ECLI:NL:RBSGR:2011:BQ9920
Rechtbank 's-Gravenhage
- Raadkamer
- Rechtspraak.nl
Beschikking op bezwaarschrift ex artikel 208 Wetboek van Strafvordering inzake niet-ontvankelijkheid van verdachte
Op 9 juni 2011 heeft de rechtbank 's-Gravenhage in raadkamer uitspraak gedaan op het bezwaarschrift van de verdachte, ingediend op 6 juni 2011, tegen de beslissing van de rechter-commissaris om getuigen in Sri Lanka te horen zonder aanwezigheid van de raadsman. De officier van justitie, mr. W.N. Ferdinandusse, had primair geconcludeerd tot niet-ontvankelijkheid van de verdachte in zijn bezwaar en subsidiair tot ongegrondverklaring van het bezwaar. De rechtbank oordeelde dat de raadkamer bevoegd was om het bezwaar te behandelen, maar dat er geen sprake meer was van een gerechtelijk vooronderzoek, aangezien de behandeling ter terechtzitting al was begonnen en er beslissingen waren genomen over te horen getuigen.

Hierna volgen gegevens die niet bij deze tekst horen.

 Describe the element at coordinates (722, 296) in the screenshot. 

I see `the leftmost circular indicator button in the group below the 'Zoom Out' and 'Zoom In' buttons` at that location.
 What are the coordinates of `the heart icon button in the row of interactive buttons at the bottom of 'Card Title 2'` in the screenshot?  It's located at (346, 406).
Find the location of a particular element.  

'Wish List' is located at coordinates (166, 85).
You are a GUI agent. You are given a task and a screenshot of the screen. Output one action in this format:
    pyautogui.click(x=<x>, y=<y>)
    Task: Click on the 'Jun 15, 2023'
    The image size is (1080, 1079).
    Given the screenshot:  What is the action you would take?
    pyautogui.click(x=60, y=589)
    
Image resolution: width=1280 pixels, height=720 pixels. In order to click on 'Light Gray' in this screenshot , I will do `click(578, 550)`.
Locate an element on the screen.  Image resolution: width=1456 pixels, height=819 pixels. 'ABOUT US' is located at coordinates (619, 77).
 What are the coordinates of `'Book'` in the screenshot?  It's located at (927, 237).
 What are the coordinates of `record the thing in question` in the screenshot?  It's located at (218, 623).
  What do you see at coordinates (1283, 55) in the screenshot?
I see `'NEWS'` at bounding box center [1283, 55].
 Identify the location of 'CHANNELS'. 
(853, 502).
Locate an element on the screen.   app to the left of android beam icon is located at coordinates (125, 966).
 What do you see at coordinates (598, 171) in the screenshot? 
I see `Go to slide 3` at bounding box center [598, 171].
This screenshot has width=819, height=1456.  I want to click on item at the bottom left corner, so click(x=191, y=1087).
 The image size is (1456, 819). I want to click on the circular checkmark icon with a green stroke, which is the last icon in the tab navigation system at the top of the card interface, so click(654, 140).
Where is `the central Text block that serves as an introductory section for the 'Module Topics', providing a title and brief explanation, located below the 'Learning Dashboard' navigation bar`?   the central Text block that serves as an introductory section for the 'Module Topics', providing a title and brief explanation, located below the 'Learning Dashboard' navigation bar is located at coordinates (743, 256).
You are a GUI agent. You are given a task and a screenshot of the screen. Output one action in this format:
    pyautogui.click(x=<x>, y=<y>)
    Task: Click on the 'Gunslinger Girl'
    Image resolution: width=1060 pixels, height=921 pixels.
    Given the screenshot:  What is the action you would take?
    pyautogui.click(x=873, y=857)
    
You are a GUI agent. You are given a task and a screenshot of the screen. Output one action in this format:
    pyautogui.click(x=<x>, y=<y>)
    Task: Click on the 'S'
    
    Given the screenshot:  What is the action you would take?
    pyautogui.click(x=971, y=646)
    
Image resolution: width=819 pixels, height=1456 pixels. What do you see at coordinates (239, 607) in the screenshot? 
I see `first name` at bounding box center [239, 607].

De rechtbank stelde vast dat artikel 208 van het Wetboek van Strafvordering niet meer van toepassing was, omdat de zittingen al hadden plaatsgevonden en de rechtbank de enige instantie was die kon oordelen over de verzoeken van de verdachte. De rechtbank concludeerde dat de verdachte niet ontvankelijk moest worden verklaard in zijn bezwaar, ongeacht of er een beslissing tot weigering van het horen van getuigen door de rechter-commissaris was geweest. De beschikking werd ondertekend door de voorzitter en de griffier, en de verdachte was niet aanwezig bij de behandeling van het bezwaar in raadkamer.
De rechtbank heeft het strafdossier met het parketnummer 09/748801-09 geraadpleegd en diverse brieven van de rechter-commissaris in overweging genomen. De beslissing werd genomen in aanwezigheid van de griffier, mr. F.A. Haijer, en de zaak werd behandeld door de rechters J.W. du Pon, G.H.M. Smelt en J.J. Peters.